Preparing a custom database (OLD) - seqan/slimm GitHub Wiki
(THIS PAGE IS UNDER CONSTRUCTION)
One might want to download a custom set of reference genomes and use that for taxonomic profiling using SLIMM. This can be achieved through the preprocessing sub-module of SLIMM. Follow the following steps with examples to get your preferred reference set with a corresponding SLIMM database. Note that this can only prepare a multi-FASTA file containing reference genomes of choice. Indexing the genomic file might be required based on the read-mapper to be used later.
- Clone the SLIMM git repository:
git clone https://github.com/seqan/slimm.git slimm-src
- Goto the preprocessing subdirectory
cd slimm-src/preprocessing
- run
python download_refs.py --help
to see different options for downloading your preferred set of references.
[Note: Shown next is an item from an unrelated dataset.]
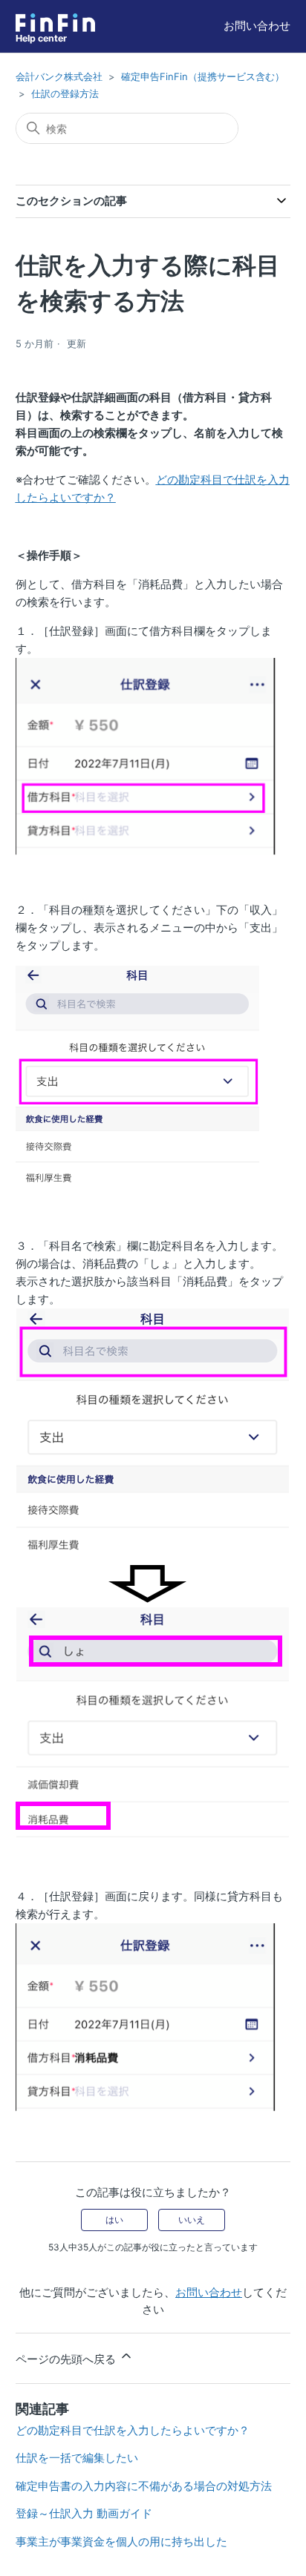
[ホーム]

Bellow are some examples on how to use download_refs.py
:
- e.g. 1 To download and prepare an up-to-date database of Archaea and Bacteria, a single genome per species (
-s
option)
python download_refs.py -s -wd /Users/dadi/workspace/microbial_references/ -g 'AB'
python merge_files.py /Users/dadi/workspace/microbial_references/
- e.g. 2 To include the (e.g.) human genome on top of Archaea and Bacterial genomes:
python download_refs.py -s -wd /Users/dadi/workspace/microbial_references/ -g 'AB' -t "9606"
python merge_files.py /Users/dadi/workspace/microbial_references/
- e.g. 3 To download and prepare a database for a specific set of taxonomic ids (170187,1660,176280,272943,869816,210007):
python download_refs.py -s -wd /Users/dadi/workspace/microbial_references/ -g '' -t 170187,1660,176280,272943,869816,210007
python merge_files.py /Users/dadi/workspace/microbial_references/
After executing the python scripts, you will find multiple files/folders under your target working directory. The most important ones are the following two.
[AB|AB_CUSTOM|CUSTOM]_refseq_11082017_combined.fna
-> a multi fasta file containing all the references downloaded according to the queryslimmDB_11082017
-> a corresponding SLIMM database containing a reduced mapping files (names.dmp, nodes.dmp)
The infix 11082017, in both cases, refers to the date of download.
The next step is to index the file AB_CUSTOM_refseq_11082017_combined.fna
according to the read-mapper of choice.